Tâche à réaliser: Dans le texte sur l'achat local ci-dessous, relevez toutes les raisons d'acheter local que cite Claudia Charuest.

Claudia Charuest, coordonnatrice communications, publicité et événements pour Aliments du Québec, situe la tendance pour les aliments locaux autour de 2009, alors que le logo de l’organisme devient encore plus présent. Citant les raisons des Québécois d’acheter local, elle mentionne : « Il y en a qui achètent local pour des raisons économiques, pour réinvestir dans l’économie québécoise. Il y en a qui achètent local pour des raisons plus écologiques. Il y en a [qui achètent] pour des raisons sociales, de supporter des emplois. Je pense que c’est un peu à chacun d’avoir sa raison d’acheter québécois. »

Liste des données:
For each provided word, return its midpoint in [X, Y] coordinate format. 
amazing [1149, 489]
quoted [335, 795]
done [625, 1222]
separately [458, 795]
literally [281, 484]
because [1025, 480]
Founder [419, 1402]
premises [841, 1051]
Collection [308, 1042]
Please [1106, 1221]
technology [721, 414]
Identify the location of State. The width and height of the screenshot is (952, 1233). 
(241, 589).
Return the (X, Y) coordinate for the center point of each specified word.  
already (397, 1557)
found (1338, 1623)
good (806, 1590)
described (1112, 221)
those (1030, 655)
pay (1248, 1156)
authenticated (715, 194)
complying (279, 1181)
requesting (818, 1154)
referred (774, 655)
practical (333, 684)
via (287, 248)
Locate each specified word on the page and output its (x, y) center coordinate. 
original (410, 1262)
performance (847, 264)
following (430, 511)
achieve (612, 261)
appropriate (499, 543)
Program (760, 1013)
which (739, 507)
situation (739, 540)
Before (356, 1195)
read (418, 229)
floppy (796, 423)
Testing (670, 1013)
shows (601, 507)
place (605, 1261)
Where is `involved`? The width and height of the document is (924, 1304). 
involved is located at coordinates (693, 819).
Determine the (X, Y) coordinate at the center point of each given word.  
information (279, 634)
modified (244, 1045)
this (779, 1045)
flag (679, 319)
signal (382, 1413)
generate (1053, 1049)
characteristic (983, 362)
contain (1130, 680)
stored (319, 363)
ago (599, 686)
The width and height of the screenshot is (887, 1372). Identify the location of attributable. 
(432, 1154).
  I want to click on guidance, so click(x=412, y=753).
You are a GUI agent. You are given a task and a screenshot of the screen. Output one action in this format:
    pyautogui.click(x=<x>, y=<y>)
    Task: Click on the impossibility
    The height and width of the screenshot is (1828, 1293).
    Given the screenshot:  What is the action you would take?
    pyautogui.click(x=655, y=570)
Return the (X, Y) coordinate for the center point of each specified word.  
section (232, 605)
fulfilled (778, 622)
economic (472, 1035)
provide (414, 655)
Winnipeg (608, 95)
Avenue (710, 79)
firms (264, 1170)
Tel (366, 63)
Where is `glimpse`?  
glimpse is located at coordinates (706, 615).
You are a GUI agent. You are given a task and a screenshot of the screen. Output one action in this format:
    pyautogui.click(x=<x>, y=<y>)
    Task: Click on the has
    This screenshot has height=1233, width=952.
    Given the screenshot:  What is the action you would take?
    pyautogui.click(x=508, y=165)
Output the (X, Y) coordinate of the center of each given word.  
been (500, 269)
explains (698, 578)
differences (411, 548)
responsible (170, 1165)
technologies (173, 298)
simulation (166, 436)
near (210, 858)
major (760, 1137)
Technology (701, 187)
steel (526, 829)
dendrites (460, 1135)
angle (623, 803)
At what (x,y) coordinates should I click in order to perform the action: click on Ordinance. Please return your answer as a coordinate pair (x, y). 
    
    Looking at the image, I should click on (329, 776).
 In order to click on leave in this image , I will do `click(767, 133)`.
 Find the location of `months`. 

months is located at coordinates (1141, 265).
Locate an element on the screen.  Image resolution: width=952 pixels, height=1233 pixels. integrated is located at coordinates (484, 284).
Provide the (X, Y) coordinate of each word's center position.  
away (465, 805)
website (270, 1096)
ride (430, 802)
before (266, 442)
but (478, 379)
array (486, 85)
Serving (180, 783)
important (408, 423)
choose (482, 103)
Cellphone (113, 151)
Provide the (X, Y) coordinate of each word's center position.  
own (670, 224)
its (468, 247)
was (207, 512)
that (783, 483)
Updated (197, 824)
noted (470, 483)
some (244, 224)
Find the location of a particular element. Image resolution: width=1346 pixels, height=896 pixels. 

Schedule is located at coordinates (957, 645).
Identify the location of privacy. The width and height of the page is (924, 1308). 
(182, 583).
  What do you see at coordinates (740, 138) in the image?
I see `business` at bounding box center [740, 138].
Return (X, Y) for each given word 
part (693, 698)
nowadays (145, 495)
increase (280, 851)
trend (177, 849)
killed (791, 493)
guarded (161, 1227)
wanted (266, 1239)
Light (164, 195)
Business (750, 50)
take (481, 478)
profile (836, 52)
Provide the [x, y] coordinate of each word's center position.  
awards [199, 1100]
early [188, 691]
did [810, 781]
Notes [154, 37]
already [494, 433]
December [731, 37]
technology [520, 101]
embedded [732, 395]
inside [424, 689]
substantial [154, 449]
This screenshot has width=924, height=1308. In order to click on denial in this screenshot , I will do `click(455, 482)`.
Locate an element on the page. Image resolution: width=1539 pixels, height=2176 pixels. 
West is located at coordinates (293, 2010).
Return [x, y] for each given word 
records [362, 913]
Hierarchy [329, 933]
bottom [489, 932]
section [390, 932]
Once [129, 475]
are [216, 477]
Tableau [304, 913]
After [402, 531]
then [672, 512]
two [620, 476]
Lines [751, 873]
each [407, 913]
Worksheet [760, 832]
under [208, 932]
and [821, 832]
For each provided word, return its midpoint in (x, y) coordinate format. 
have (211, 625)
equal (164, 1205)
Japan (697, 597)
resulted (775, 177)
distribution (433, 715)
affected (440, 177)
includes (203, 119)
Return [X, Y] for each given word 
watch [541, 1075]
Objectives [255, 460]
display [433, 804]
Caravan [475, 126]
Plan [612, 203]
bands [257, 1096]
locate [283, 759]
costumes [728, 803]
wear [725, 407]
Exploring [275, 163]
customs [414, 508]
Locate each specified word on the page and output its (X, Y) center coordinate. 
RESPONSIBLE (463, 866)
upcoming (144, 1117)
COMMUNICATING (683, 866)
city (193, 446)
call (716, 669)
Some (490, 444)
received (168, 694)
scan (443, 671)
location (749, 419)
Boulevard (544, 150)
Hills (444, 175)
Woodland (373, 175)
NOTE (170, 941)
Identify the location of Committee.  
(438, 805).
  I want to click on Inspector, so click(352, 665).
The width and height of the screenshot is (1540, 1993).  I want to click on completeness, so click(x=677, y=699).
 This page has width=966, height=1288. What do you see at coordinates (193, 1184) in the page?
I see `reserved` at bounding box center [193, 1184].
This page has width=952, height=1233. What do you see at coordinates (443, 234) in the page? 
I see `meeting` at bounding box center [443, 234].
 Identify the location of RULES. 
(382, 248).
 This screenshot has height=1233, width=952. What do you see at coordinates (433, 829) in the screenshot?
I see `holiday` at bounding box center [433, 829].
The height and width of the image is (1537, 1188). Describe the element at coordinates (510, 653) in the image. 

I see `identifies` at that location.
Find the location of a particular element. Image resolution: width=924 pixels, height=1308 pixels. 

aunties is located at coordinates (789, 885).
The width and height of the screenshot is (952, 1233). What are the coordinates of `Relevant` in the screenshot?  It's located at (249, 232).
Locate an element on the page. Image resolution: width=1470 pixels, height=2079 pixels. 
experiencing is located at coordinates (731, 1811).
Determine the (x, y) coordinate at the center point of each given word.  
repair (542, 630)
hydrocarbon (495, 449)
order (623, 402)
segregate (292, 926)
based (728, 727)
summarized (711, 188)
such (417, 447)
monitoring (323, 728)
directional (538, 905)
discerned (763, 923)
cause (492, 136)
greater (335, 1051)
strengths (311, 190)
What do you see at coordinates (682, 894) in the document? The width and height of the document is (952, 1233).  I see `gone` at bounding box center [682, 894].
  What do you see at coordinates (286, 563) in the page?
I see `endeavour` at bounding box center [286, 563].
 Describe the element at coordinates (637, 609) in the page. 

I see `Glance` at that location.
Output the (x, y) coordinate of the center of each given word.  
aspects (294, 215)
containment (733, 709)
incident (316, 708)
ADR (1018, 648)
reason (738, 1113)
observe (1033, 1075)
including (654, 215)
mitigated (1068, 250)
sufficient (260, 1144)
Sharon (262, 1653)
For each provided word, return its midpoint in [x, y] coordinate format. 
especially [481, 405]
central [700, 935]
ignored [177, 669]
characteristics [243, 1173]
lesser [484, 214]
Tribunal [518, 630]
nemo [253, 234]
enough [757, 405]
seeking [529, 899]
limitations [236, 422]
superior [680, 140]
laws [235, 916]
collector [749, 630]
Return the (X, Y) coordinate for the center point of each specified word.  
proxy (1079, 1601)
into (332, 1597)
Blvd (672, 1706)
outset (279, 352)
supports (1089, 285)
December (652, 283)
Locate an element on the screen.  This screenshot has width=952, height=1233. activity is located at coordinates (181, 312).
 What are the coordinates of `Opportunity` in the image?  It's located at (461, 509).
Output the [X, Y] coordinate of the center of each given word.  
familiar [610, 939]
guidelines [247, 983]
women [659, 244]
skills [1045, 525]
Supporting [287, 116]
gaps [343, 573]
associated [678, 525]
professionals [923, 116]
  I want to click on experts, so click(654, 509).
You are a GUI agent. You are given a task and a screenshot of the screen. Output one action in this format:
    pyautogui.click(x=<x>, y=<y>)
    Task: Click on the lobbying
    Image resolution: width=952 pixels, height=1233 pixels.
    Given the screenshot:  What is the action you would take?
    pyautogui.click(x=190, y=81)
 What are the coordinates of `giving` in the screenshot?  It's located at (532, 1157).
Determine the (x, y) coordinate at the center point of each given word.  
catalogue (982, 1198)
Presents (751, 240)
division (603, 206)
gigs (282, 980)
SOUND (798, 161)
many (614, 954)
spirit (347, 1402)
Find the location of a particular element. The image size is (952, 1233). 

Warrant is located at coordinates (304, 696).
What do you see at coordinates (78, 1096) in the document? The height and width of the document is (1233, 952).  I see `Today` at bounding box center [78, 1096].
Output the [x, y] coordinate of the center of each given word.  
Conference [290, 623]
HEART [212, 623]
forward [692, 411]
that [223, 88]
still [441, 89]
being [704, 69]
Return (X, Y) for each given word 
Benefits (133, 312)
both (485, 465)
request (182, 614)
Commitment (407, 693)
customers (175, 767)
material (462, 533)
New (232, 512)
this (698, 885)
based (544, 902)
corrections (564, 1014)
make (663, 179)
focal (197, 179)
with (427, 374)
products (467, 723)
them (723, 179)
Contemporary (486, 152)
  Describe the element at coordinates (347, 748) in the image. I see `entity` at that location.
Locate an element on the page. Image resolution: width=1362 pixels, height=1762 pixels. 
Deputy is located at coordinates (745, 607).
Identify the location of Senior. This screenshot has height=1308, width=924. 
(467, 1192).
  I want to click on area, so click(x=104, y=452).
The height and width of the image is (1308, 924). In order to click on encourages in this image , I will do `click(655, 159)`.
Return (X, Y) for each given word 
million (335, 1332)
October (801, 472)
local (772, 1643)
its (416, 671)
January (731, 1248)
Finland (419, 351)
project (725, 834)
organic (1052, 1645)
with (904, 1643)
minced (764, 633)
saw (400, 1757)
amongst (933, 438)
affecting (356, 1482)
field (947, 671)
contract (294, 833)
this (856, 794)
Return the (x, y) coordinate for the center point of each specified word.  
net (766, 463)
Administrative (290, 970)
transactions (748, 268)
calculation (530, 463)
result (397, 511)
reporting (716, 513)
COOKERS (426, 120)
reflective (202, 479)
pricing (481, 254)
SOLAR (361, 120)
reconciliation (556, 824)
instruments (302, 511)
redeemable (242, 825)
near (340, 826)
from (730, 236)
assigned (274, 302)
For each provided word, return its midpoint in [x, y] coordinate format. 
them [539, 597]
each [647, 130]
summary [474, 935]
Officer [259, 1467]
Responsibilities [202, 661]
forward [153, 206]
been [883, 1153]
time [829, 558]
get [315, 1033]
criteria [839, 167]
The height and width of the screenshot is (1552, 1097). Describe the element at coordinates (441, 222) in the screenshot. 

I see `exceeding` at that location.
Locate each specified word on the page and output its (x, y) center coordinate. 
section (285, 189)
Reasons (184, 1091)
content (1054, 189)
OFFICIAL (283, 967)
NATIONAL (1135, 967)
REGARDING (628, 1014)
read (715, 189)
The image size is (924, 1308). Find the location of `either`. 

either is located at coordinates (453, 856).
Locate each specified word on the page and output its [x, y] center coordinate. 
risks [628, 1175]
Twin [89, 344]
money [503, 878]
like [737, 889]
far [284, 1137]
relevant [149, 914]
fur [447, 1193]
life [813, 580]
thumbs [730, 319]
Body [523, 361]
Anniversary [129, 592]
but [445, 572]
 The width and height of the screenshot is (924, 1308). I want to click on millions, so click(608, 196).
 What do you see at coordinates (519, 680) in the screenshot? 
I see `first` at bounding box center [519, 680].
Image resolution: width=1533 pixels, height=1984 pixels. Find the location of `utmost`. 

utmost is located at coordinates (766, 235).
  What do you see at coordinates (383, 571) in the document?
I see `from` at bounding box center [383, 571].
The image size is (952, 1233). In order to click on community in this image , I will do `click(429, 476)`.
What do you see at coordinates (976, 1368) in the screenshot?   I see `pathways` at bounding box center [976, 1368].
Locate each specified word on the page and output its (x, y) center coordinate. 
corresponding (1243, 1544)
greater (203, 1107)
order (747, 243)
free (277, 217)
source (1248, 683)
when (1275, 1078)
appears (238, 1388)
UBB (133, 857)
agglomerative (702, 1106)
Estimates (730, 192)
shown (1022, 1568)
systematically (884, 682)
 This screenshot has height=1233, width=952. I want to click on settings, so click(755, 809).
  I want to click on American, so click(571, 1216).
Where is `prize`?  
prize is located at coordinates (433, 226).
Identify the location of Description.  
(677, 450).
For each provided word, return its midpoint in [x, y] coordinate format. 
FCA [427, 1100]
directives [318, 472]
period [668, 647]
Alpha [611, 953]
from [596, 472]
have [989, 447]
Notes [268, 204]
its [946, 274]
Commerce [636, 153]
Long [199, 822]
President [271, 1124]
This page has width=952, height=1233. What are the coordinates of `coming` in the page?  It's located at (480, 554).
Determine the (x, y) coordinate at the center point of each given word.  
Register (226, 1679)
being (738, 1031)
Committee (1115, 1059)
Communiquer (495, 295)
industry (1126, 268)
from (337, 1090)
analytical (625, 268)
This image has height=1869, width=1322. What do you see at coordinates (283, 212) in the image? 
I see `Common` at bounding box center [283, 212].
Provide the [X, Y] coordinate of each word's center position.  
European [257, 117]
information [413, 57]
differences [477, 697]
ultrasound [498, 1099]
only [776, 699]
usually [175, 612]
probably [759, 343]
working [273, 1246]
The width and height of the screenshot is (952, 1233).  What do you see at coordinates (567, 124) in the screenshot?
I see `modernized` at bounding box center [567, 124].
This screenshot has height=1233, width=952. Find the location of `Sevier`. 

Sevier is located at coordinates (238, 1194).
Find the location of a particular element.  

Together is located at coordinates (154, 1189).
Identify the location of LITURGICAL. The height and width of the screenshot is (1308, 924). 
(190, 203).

Réponse attendue:
- Des raisons économiques : réinvestir dans l'économie québécoise
- Des raisons écologiques
- Des raisons sociales : supporter des emplois